David Desharnais can be pretty wacky in terms of consistency, so it makes it difficult to accurately gauge what his performances will be like over the course of a month. When he’s hot, he tends to burn brightly, and when the game goes the other way he goes ice-cold. His first month numbers attest to that: a red-hot start after the lockout quickly fizzled, followed by a brutally cold streak in October of 2013 - you may recall Montreal mayor Denis Coderre calling for a trip to Hamilton for the diminutive forward. Desharnais’ bad year earned him a reputation as a slow starter, but it’s not entirely deserved; he’s just a consistently inconsistent 50-point man, and sometimes those cold snaps come at the start of the season.

Of course, Desharnais’ numbers tend to go as Pacioretty’s do, and we can see Desharnais reaping the benefit of Patches’ scoring prowess here. However, Pacioretty is a more consistent and productive player, and as a result his swings in percentage are not quite as drastic. Simply put, Pacioretty’s lows aren’t as low as Desharnais’, and as one of the league’s leading snipers, is highs are positively stratospheric. Even in 2013, when Pacioretty only played five games in October due to a hamstring injury, we can see him settling into a comfortable pace that had him finish the season with an average of 0.82 PPG. Pacioretty might start hot or he might start cold, but you can bet that he’ll find his way to 35 goals by season’s end.
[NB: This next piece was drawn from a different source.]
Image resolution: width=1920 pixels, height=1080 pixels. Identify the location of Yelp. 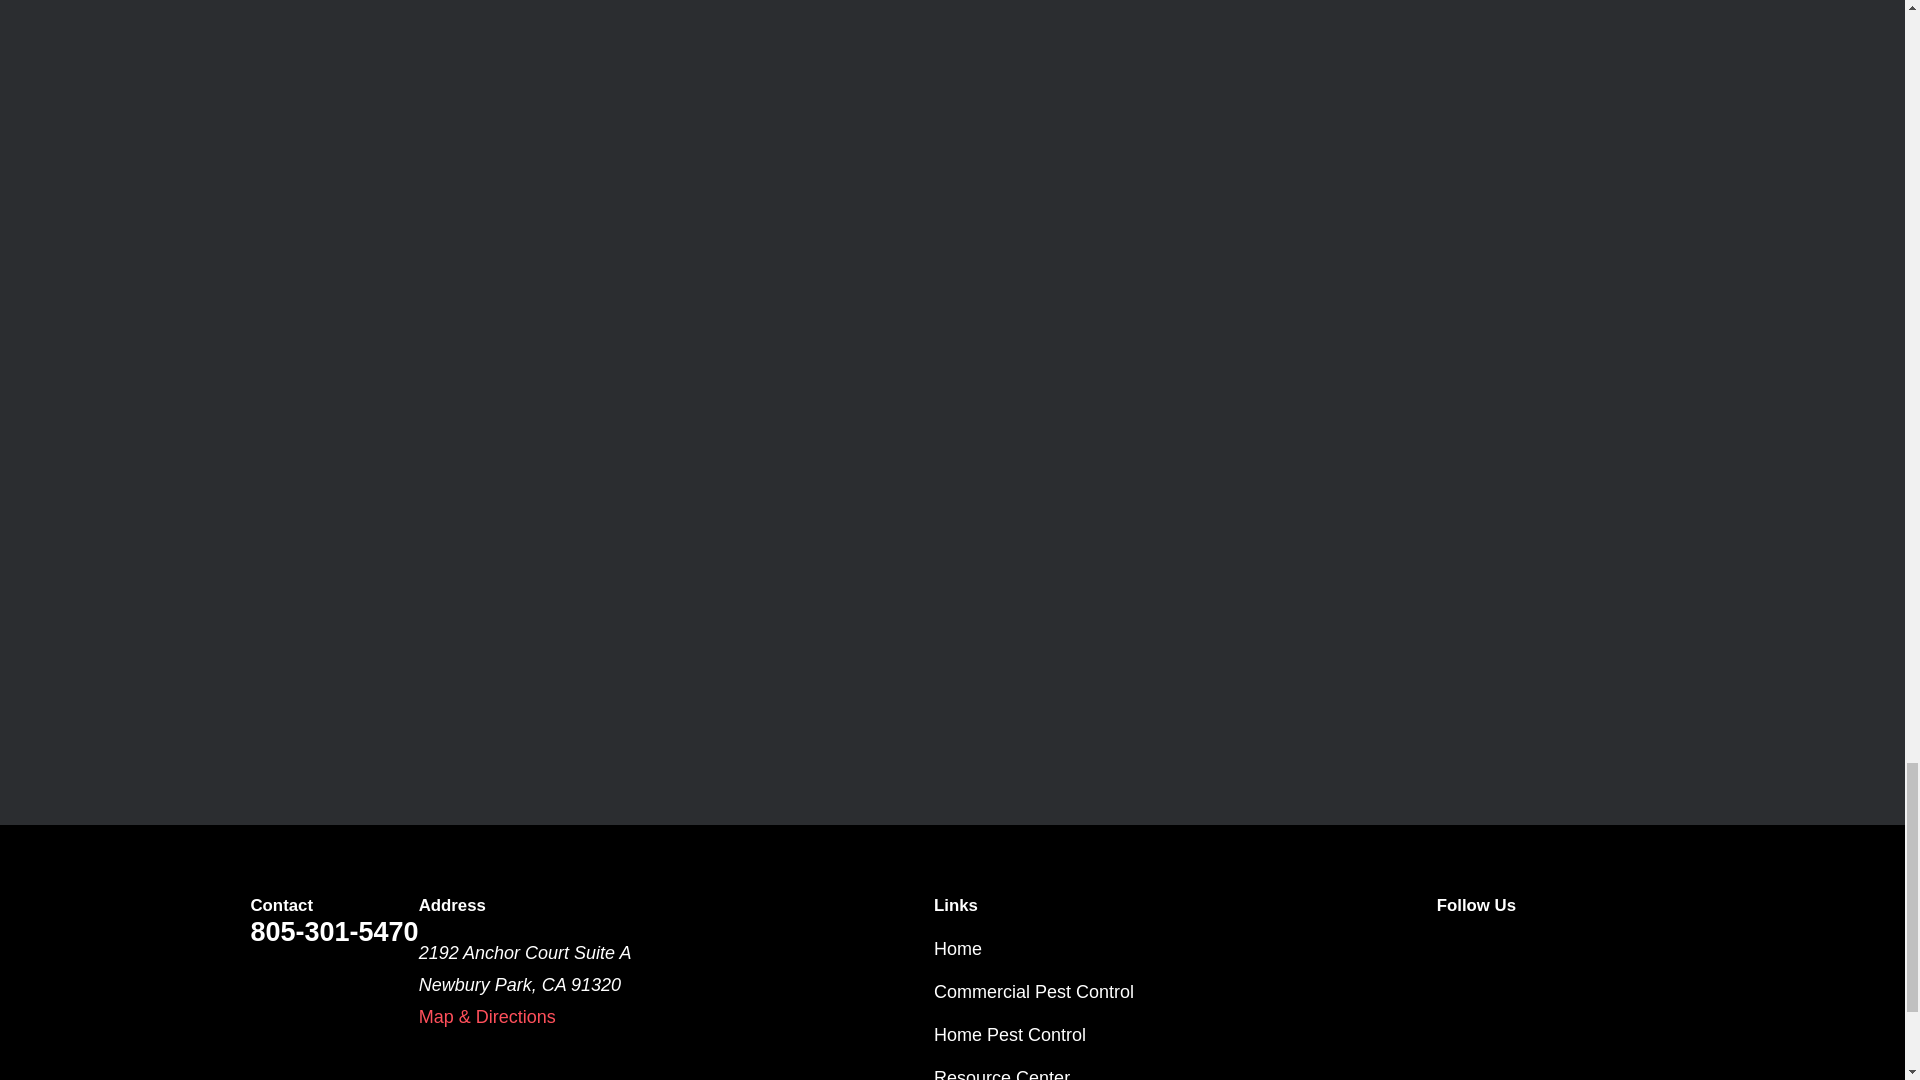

Photo credit: USA TODAY Sports

Galchenyuk and Gallagher have both seen their October percentages dip over the course of three years. For Galchenyuk, it’s because he’s had consistent production over the first month with increasing point totals over the course of the season. Considering he hasn’t yet hit his offensive ceiling, we should see the same amount of points from him to start this year, but it’s likely (and welcome) that his October percentage should drop this year if he tru;y breaks out. Gallagher is more likely to take the average of the past three seasons, seven or eight points, and roll into his yearly 45-50-point production from there.

We’re dealing with relatively small sample sizes here, and these numbers only show which players have a tendency towards a disproportionately hot or cold start to their season. In the case of the core Montreal forwards looked at here, nobody really falls to the extreme, and nobody is really deserving of a reputation of consistently slow or hot starts; even the frequently-targeted David Desharnais’ brutal start to 2013-14 was an anomaly.

The Habs don’t have anybody that’s going to be labelled Mr. October anytime soon, but the upward trend in production over three years from younger players, the addition of some potential new offence, and the maturation of the team could set them up to be in a good place one month into the season.